On why banks in India are hesitant to allow crypto transactions
It’s actually not so much to do with the trust deficit, the issues of the banks are different. There are many countries where crypto is perfectly legal and there is no objection from the bank, but the banks still don’t bank crypto. Even in Singapore and in places very progressive on crypto, it is quite a difficult task to get a bank account. That is simply because of the calculations of banks themselves.
Banks are basically providing you financial services based on the kind of assets you have and there are people in the chat who get worried looking at the volatility of crypto, so what do you do with a customer who is only holding onto these assets? He might come to you with an asset value of some two million or something and maybe by the time you have issued him his bank account, that goes down by one-fourth or changes in a day or two days or in one cycle. So how do you manage operational risk in a scenario like that? It is very difficult. For those reasons, the banks are a bit worried and honestly if you see banks, crypto is really competing with banks.

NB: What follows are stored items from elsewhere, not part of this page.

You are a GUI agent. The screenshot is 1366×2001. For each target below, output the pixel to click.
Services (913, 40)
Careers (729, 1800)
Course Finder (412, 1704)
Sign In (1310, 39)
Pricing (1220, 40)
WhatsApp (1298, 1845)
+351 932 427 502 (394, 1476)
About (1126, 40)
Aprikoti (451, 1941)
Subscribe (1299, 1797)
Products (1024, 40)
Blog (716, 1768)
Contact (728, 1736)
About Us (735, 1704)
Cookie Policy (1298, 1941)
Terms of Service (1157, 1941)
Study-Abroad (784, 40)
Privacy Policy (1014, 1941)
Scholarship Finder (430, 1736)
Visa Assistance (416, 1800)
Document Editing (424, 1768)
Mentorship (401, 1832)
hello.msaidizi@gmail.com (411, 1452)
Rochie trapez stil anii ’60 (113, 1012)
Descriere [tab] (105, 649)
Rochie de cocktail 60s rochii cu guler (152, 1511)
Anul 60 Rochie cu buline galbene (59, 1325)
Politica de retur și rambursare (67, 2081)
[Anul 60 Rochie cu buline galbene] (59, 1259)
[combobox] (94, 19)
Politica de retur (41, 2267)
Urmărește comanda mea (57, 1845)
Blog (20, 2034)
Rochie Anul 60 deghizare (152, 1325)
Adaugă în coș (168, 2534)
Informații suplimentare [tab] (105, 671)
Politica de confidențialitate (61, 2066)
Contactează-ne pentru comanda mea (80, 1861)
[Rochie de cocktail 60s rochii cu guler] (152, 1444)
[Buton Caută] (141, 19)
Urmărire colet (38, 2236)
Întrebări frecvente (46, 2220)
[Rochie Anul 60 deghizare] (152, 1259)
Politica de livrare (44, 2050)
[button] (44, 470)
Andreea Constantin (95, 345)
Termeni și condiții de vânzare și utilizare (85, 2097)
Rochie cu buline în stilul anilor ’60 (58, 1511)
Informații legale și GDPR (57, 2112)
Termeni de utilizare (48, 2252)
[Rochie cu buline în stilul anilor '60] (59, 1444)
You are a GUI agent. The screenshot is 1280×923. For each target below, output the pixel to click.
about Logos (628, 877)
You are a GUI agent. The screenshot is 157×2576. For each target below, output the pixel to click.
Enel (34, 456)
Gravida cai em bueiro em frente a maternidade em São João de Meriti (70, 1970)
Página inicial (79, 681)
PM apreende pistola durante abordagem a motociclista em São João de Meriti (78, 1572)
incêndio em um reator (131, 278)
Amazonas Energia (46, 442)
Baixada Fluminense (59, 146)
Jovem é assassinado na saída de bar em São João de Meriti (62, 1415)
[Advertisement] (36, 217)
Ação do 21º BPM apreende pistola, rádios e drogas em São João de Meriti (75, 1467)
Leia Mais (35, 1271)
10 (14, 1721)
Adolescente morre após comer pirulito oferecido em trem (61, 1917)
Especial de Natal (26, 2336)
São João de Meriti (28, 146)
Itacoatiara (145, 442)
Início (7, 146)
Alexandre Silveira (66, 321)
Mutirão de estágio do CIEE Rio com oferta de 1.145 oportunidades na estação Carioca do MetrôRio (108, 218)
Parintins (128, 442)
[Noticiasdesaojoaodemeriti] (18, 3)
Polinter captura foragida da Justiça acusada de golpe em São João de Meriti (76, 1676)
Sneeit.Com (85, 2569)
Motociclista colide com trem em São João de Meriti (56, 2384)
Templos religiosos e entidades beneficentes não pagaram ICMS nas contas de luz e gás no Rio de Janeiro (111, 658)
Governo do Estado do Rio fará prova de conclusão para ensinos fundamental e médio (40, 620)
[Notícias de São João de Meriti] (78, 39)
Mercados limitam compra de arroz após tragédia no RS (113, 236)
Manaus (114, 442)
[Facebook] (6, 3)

On whether there is a global consensus on regulating crypto
To some degree there is already a global consensus on the KYC side, which is the final guidance of the FATF (Financial Action Task Force) that has been issued. It came out in 2019 and now every country will start ratifying it. So you will see that on the issue of terrorism, finance, money laundering, there is already a standard that has come in. Now when it comes to the other aspects, it’s very difficult to blanket set it, because there is no agency that has that kind of authority over anyone’s economy. There is no agency that can mandate that you shouldn’t have capital controls or you should have capital controls or your securities market needs to have this sort of a law or it shouldn’t have that. There is no binding kind of institution like this.
On the role of the CBDCs
I think they are completely different things, so the CBDC (Central Bank Digital Currency) only matters if there is a sovereign country and if it is issuing it own cryptocurrency. For day-to-day functions, I think the CBDC
will probably be the more dominant tool. What crypto enables, the CBDC can’t enable. But crypto might never have the legitimacy of a CBDC, so I feel they will sort of work on different tracks.
On whether the government will be able to regulate financial problems
This is a common misconception. Crypto is not inscrutable, it is actually completely public ledger, the only thing that is not known on it is identity. There is already a field called blockchain forensics, which is quite advanced now. It’s even in places that don’t have Aadhaar, don’t have KYC, don’t have anything; they are able to identify these actors quite effectively because of basically two elements of clustering and identification.
On how the common man can benefit from cryptocurrency and its adverse impact on the environment
So bitcoin has a very energy intensive mechanism, which is called proof of work and the trade-off there is that it’s seen as the most robust one also. It’s the one that is the most decentralised, nobody can capture it, it’s the most rigorous, so people can’t cheat. The bitcoin maximalists will tell you that it is less expensive than running a multi-layer financial system. For example, seven percent of US GDP goes into delivering financial services. That’s a huge charge as well, that’s a huge amount of money. Some people will say that’s the cost we are bypassing with this proof of work chain. This was earlier the rationale. This is the proof of work consensus, it is energy intensive, it’s computation intensive, and that’s why there are all these environmental impacts of it. I think a couple of innovations are happening there in terms of the chips that will be used for mining, can this whole thing move to renewable energy. A lot of bitcoin mining actually happens on renewable energy.